(Material for this task Opens)

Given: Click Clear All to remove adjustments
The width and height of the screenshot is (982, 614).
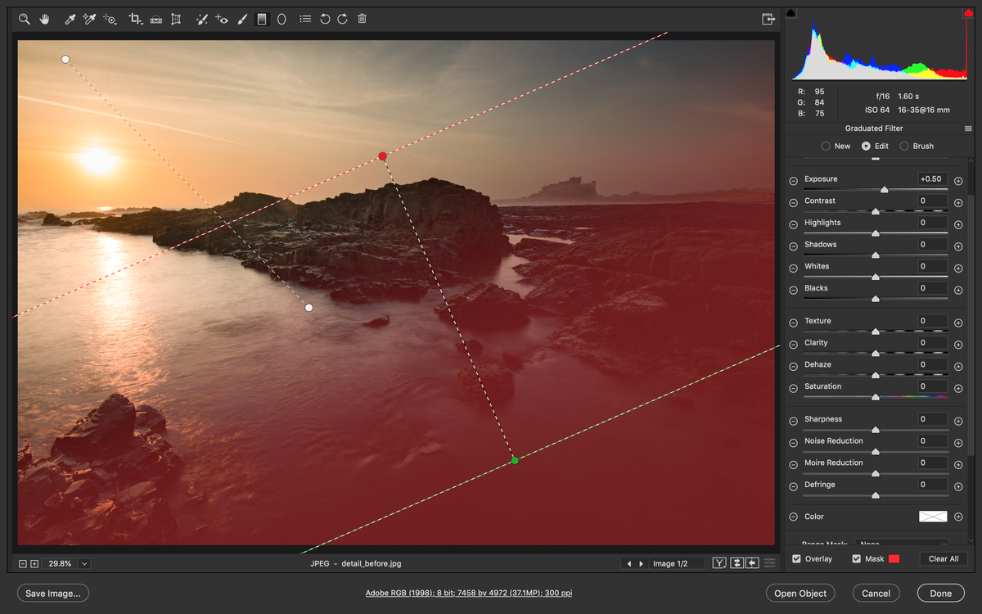Looking at the screenshot, I should (x=943, y=558).
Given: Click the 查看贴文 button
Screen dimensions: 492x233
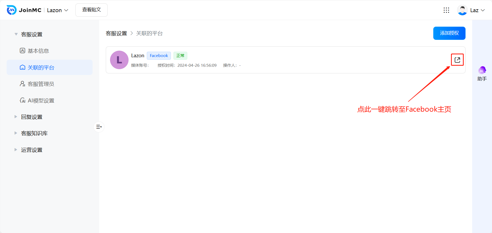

(Material for this task Closes)

Type the records out again in full, exactly, with each picture omitted.

Given: Click Clear All to remove adjustments
The width and height of the screenshot is (982, 614).
Looking at the screenshot, I should (x=943, y=558).
Given: Click the 查看贴文 button
Screen dimensions: 492x233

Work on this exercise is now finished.